At the time of the Club's founding in 1924 a Burgee was adopted
which comprised a 2:3 blue triangle with a yellow hoistward chevron
A burgee with an insignia featuring a Royal Coronet, a flying fish and a chevron was approved by King George V in 1932 and used by the club until 1967. In 1932 the Club also applied to the British Admiralty for permission for Club members to fly a Blue Ensign defaced with badge of the colony of Barbados.
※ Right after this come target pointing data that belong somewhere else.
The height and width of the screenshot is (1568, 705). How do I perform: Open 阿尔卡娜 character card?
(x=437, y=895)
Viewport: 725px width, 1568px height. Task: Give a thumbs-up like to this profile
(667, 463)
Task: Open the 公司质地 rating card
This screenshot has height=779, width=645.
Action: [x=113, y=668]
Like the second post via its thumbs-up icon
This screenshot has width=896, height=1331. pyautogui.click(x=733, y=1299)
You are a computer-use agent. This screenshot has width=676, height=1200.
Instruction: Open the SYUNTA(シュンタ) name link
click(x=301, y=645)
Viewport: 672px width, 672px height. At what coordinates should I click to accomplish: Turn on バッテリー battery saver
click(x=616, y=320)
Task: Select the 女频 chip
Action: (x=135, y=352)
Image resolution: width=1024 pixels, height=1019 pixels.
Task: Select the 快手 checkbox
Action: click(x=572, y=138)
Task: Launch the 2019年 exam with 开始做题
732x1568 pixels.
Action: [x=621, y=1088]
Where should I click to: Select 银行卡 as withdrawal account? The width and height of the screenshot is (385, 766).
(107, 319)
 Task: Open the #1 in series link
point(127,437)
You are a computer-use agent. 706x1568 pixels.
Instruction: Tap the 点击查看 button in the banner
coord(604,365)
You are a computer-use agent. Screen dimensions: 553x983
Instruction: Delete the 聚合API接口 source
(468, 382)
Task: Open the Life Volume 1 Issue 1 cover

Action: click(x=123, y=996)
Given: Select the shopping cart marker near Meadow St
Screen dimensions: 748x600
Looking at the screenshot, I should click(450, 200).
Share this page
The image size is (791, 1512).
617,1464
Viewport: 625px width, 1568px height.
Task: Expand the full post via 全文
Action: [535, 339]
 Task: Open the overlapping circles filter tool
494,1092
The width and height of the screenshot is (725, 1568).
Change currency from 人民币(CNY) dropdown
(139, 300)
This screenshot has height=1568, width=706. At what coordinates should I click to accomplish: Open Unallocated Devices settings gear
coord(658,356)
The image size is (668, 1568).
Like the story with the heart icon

The Admiralty refused the application that same year because of the low tonnage and level of activity of Club yachts.
In 1991 the club changed the burgee from that used since 1932 to a new design approved by the Cabinet Office of the Government of Barbados.

==Notable Members==

Shane Atwell - olympic sailor

Angus Edghill - olympic swimmer

Sir Henry Fraser (physician) KA - academic, historian and author

Major Michael Hartland - officer of Barbados Defence Force and author

Ralph L. Johnson GCM - industrialist and sportsman

Mary S. Lovell - author
==Criticism and Controversy==
In 2016, Japanese Ambassador to Barbados, Teruhiko Shinada described the Barbados Yacht Club as a symbol of colonial exclusivity. He observed that “almost everyone was caucasian” while “all the waiters were Black.”

Shinada noted that prior to independence in 1966, an unwritten rule barred people of color from joining the club. He argued in 2016 that the membership process (requiring recommendations, interviews, and votes) continued to limit diversity, and that the club remained a “legacy of colonialism” in Barbados.

In February 2024 the Club's membership elected a black Commodore as its leader Peter Thompson.

In January 2026, workers at the Barbados Yacht Club halted operations in protest over unpaid wages, salaries, and allowances owed for more than three weeks. The Barbados Workers’ Union announced that employees would not return until all outstanding payments were made.